# W?rthersee EOS



## 13LG60 (Dec 11, 2001)

*Wörthersee EOS*

A few pics from der see I've found on the net
Really like this one


----------



## archiea (Nov 29, 2006)

Looks pretty SCWEET with the car dropped. I'm not a fan of the ghetto rims.... The EOS deserves something classy!!!


----------



## jgermuga (Jan 11, 2007)

I wonder if the black on black grill is from OEM Plus. I have been thinking of doing red on black and getting some darker rims, but it is so hard to tell if I want to drop the big $$$ on rims without seeing what it would look like first. I do like the balc on black though.


----------



## slitko (Mar 26, 2007)

Everytime I see pics of peoples EOS's makes me sad I have to wait so long for mine to arrive


----------



## Sandalman (Aug 11, 2002)

*Re: (archiea)*


_Quote, originally posted by *archiea* »_I'm not a fan of the ghetto rims.... The EOS deserves something classy!!!

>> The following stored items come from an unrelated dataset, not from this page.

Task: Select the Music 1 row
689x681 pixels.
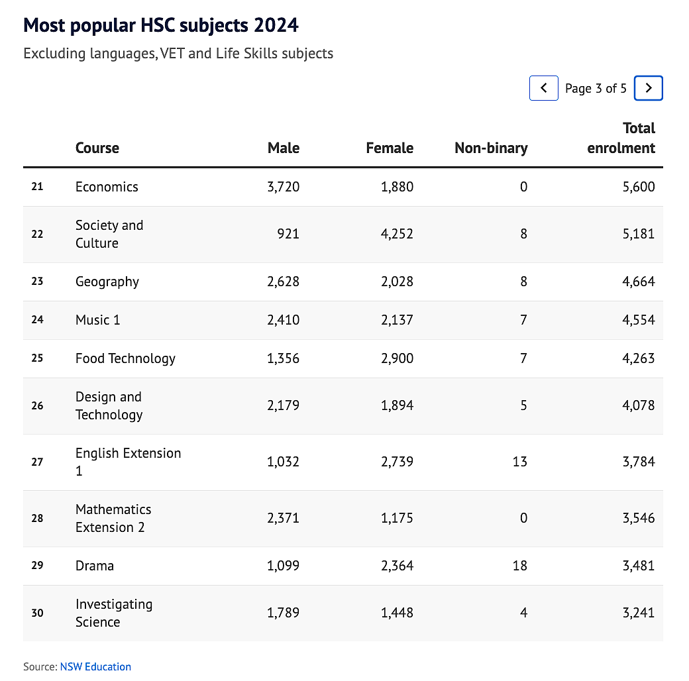Action: point(343,320)
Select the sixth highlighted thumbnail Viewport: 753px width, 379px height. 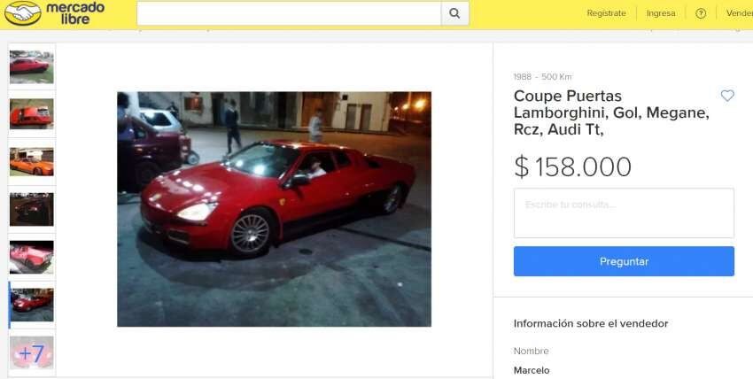(32, 305)
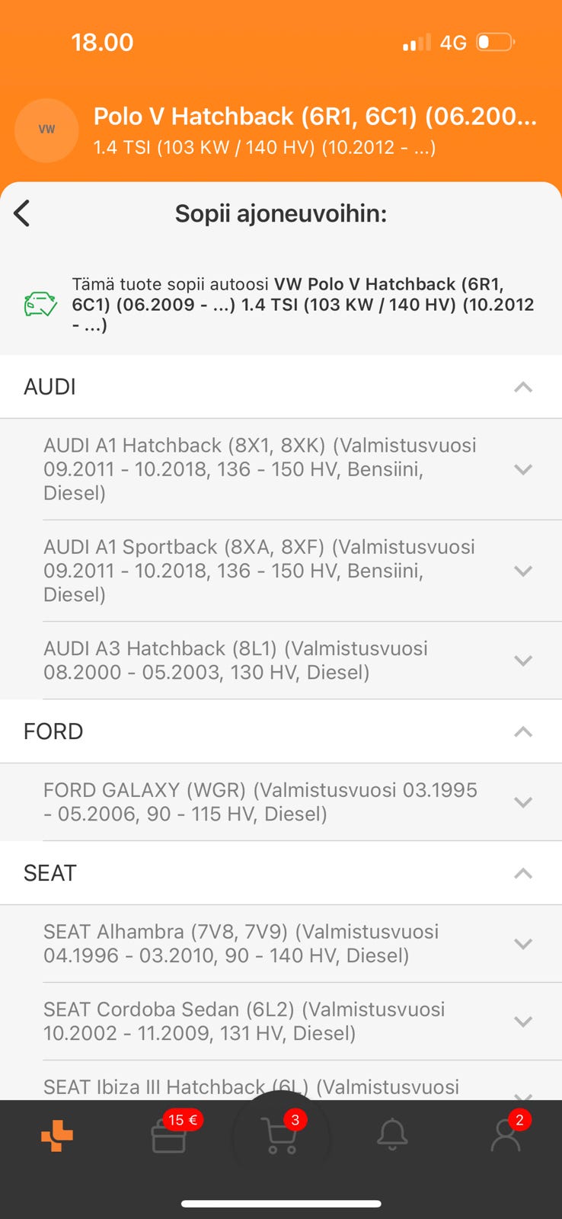Screen dimensions: 562x1219
Task: Go to home via orange logo icon
Action: coord(57,1136)
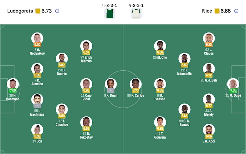Click the Ludogorets 6.73 team rating
The height and width of the screenshot is (154, 246).
click(47, 11)
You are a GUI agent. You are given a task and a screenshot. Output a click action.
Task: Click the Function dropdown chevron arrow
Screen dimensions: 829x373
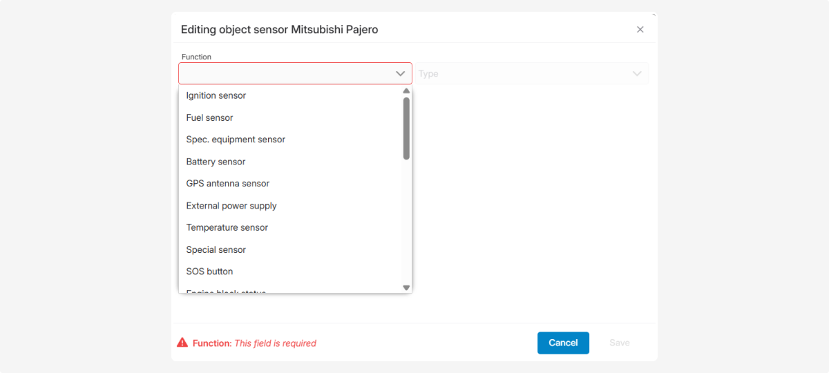coord(400,74)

Nothing ghetto about any of those rims. The polished, multi-spoke wheels are an OEM Audi wheel used on the A8. The white wheels are OEM Lamborghini wheels. I'd need a better short of the black, mesh-style to guess who makes them, but seeing them validates my decision to purchase a different style for my own car.


----------



## liquid stereo (Feb 26, 2003)

*Re: Wörthersee EOS (1,3LG60)*

***opinion warning***
The black one, without the chome, is pretty nice. The front spoiler is quite nice too http://****************.com/smile/emthup.gif
I think it will be an absolute blessing when VW ditches this ridiculous chrome nonsense. I wonder why they don't put the chrome on the Phaeton. Actually I know why - they know that mature people won't pay for that nonsense.
I think the attractive Eos colors are Candy White and Silver Essence as the chrome "blends in" or disappears the most.
*** end opinion***
Is there a replacement for the chrome available for the Eos?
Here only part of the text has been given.